ノーベル賞のヒント

 およそ「賞」という名のつくものに、公平なものはない。
 世界で最も有名で、広く知られている賞のひとつにノーベル賞がある。この賞だって例外ではない。とても公平とはいいがたい。
 たとえば国別の受賞者数をみると、一位がアメリカで300人を超えている。二位はイギリス、三位はドイツで、100人前後である。ちなみに四位はフランス。日本はというと、現時点で8位。受賞者は18人である。
 もちろん、受賞者の偏りだけで不公平だと決めつけるわけにはいかないが、欧米に傾斜しているのは疑いようがない。

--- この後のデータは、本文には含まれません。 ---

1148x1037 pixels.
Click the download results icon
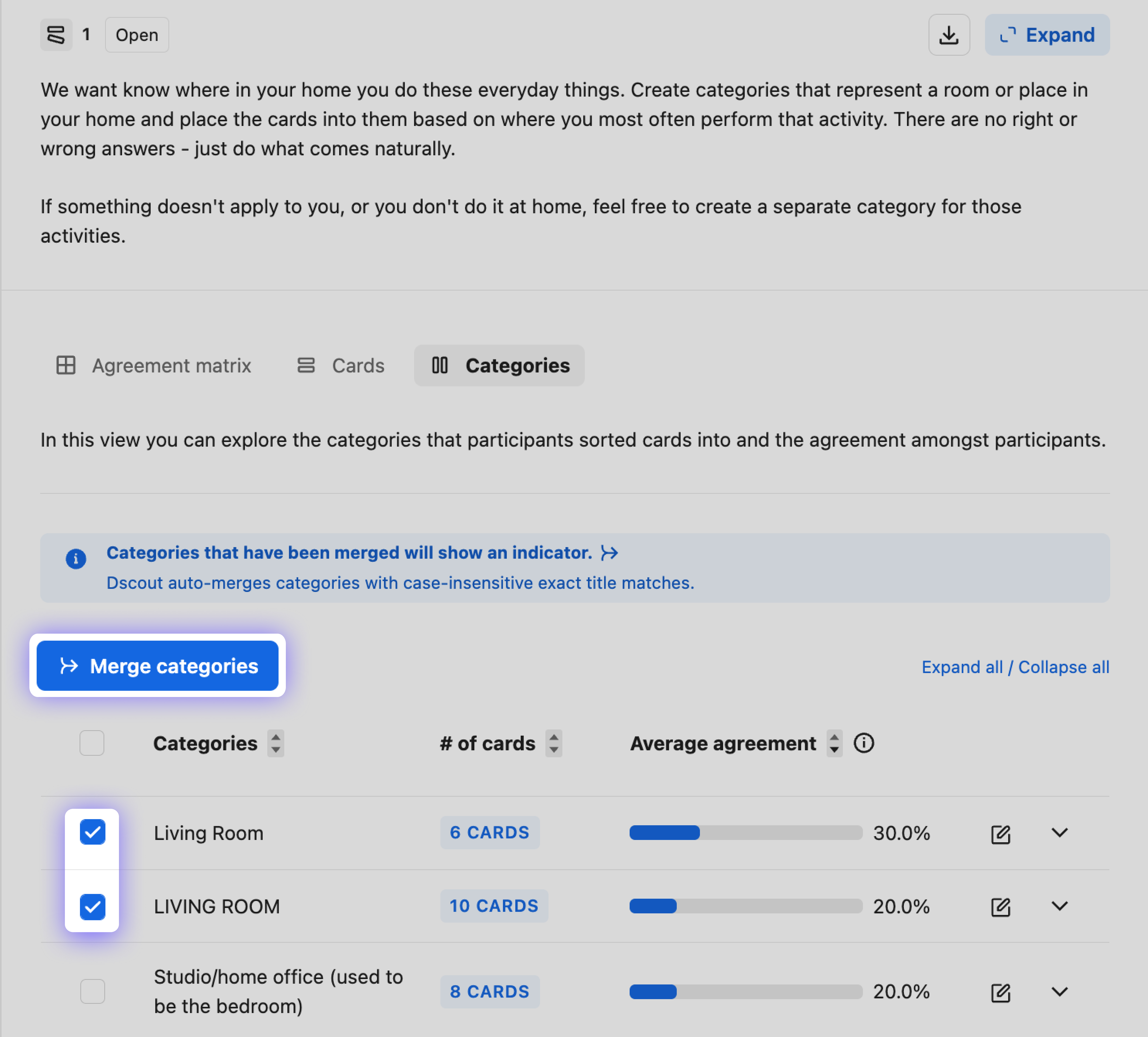click(949, 35)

 じつは、その公平さで意義を唱えているのが、ほかならぬ中国である。
 受賞者はまだいない。去年はじめて獄中で平和賞を受賞した中国人がいたが、当然ながら中国政府は認めていない。だからまだゼロである。
 過去には、中国籍ではない中国人が受賞したケースもあった。しかし、いまだに中国はノーベル賞から遠いところにいる。

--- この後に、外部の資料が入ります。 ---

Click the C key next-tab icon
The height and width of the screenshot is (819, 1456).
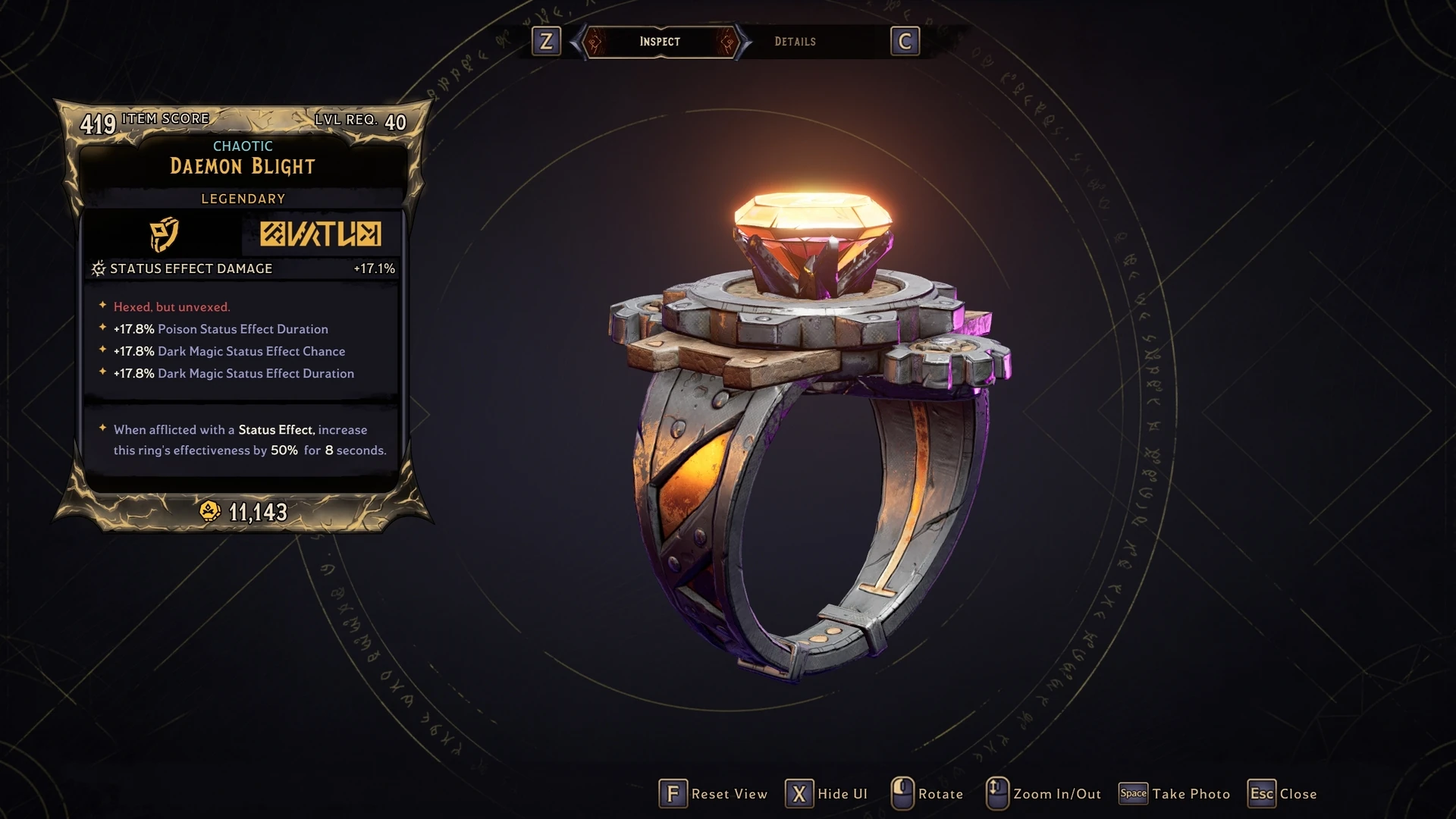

 授業で、ノーベル賞がテーマの読解問題をやった。学生の関心がいまひとつであることから、彼らもこの問題のデリケートなところを認識しているようだ。こちらも、深追いをさけるようにさっさと終えた。
 今や世界の超大国としてアメリカと肩を並べようとしているこの国にとって、ノーベル賞はやはりおもしろくない問題だろう。なぜ受賞者が出ないのか。
 GDPで軽く日本を抜き去って勢いよく遠ざかって行く姿は、低迷日本から見るとじつにまぶしい。
 しかし、たとえば、かつて日本がGDPで世界第二位に躍り出たときには、すでに世界で通用するブランドをたくさん育てあげていた。ところが今、中国発のブランドはというと……。